The other night, Friday to be precise, I spent two hours typing this whole wall of words that I thought I could possibly highlight certain sections thereof to create the shape of a penis. The words really were secondary in this too-conceptual-for-its-own-good idea, but I still put a certain amount of effort into them just in case anyone seriously tried to digest them. But after painstakingly highlighting and hyperlinking each penile slice in the lines of the post, I went to preview the fucker only to realize that the margins of the post in Wordpress didn’t match that of the actual “blog” entry. So the big pink penis form that I’d spent way too long crafting translated into a sickly amoeba of no sexual sort whatsoever. Anyway, for all you failed DVD Easter egg hunters out there, here’s Manny straight from the goofy set of Wildboyz in 2004.
Part 10
Part 11
I’m sorry to say, you have greatly disappointed us. Our new, weird, web software is giving us back numbers that, when decoded (with the decoder ring we have and nobody else has), tell us what you’ve been doing, and, apparently, you haven’t been doing what we asked you to do: watching these Wildboyz Over and Out pieces. Instead you’ve been doing stuff like opening and closing your curtains, stealing napkins from Del Taco, emptying the flower pots out back that are filled with rain water, reading the scouting reports for your fantasy football picks, cleaning the cat litter box (stop using your hands—or at least wash them before you go to the bathroom—but it’s time to invest in a poop scoop), fishing off the end of the pier with those drunk Chinese fellas, smoking pot in the shower, in fact you’re showering a lot lately, taking pictures of the television at the airport bar, talking to your cat in fake-German when you’re home alone, switching the plugs around, rearranging the coffee mugs in the cupboard, [CENSORED], eBaying ferrets, catching up on all that Chaucer you never read, wondering whether your dog’s anal glands need cleaning, checking your bank account to see if you can pay for an anal gland cleaning, performing home anal gland cleanings by yourself, pulling nails out of 2×4s, studying the behavior of ants, experimenting with bay leaves, cinnamon, vinegar and other household ingredients in regards to your ant problem, writing frightening verse to a buck toothed girl in Luxembourg, patching the garden hose, collecting your urine in mason jars, arranging your jars of urine by color on the southern wall of your garage, asking your friends and family to send you their phone numbers (again!) because this time you lost your phone at the after-work party at Dave & Busters last Friday, changing the order in which you dress every morning, picking the pubes off the mammal soap, shopping for belts on Craig’s List, admiring the smell of your own farts, throwing out your ex-girlfriend’s incense, watching BBC News and trying to understand the rules of cricket, adding your own personal touch to your memories of mediocrity and failure, frosting your tips, scolding your socks, and stalking your ex-girlfriend.

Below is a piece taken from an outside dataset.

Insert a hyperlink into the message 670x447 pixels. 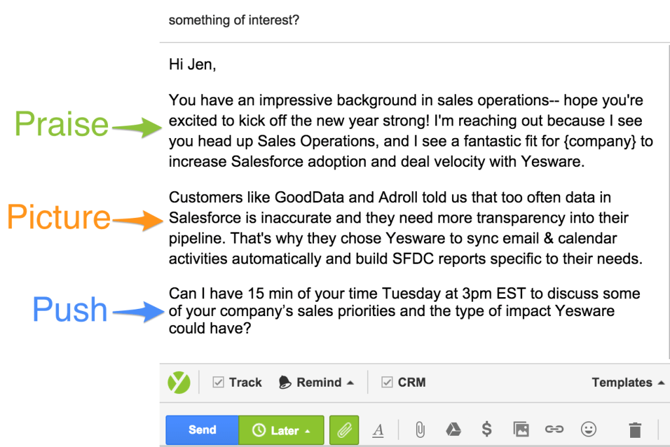(x=555, y=430)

Tsk tsk. Needless to say, we are still very, very, very disappointed in you.
Part 8
Part 9
The web software appears to still be working, and apparently that homosexuality yesterday really got you in the mood? Guess what? We’re down to “very, very upset.” “Very” squared! I sure hope we reach the simply “upset” level by the time we’re done. But you really need to start watching these, AND enjoying them. What’s not to enjoy about today’s two pieces? We got the lady boys of Thailand shaking their shit and Orcas in Argentina biting the heads off of baby seals! This is amazing stuff. Obviously it’s not as amazing as footage of a baby seal biting the head off of a lady boy from Thailand. Unfortunately we do not have any footage of baby seals biting the heads off of lady boys of Thailand. No one does. Of either head. That would be epic footage, I know. And if there was anyone in the world who could get footage of a baby seal jumping out of the water and biting off the head (as I said, either head) of a lady boy of Thailand, it would be the Wildboyz. It happens. Rarely, but there have been reports of baby seals biting off the heads of lady boys. I bet if the Wildboyz decided they wanted to get that footage, they’d probably get a shot of a baby seal chomping off the lady boy’s skull, and then nippin’ off the head of her penis. That’s one hungry baby seal! Double whammy! Ouch!
Part 6
Part 7
We’re back to being very³ upset. That’s “very,” cubed. You’re being gay by not watching these Wildboyz posts. Or should I say, you’re not being gay enough. Because we know you like the gay shit. You wouldn’t be at this website reading this shit if you didn’t. And so in this double header, we’re offering you the gayest of the gay. It gets so gay, that Steve-O has a little temper tantrum. Apparently both Danny Way and Steve-O’s father got into his ear and convinced him that the show was turning a much brighter shade of pink than previous seasons and that he should probably sail the boat in the other direction for a minute. I have to agree: there’s only so long one can withstand Pontius’ advances. He’s a real Romeo and he’ll get both men and women to do things they never thought they’d do. Why, when I was in college, Chris would accompany me to frat parties. I was never in a fraternity, but I enjoyed fighting fraternity brothers. They always wanted to fight over something, plus they were perfectly harmless. It wasn’t hard to get ‘em going, but one sure fire way to get them hoppin’ mad was homosexuality. Chris and I would alert the house that we were dirty and that we needed to take a shower, thus inviting everyone to come watch the spectacle of Chris and I—nude—taking a shower together. You wanna know how to piss off a bunch of faggots who don’t think they’re faggots? Act like faggots. Boy do they hate it when you rub their faces in it. I think they were just jealous. If you’ve seen Chris’ cock—who hasn’t?—it’s no wonder. The point is, Chris has been wooing men for years now. He’s also been acting up on planes for some time now, too. There’s some real doozies! (Hopefully we can get a copy of the article he wrote about his airline escapades.) In this particular tale his airborne bad behavior causes him to miss his connection and lands him a long layover at the Black Mamba airport.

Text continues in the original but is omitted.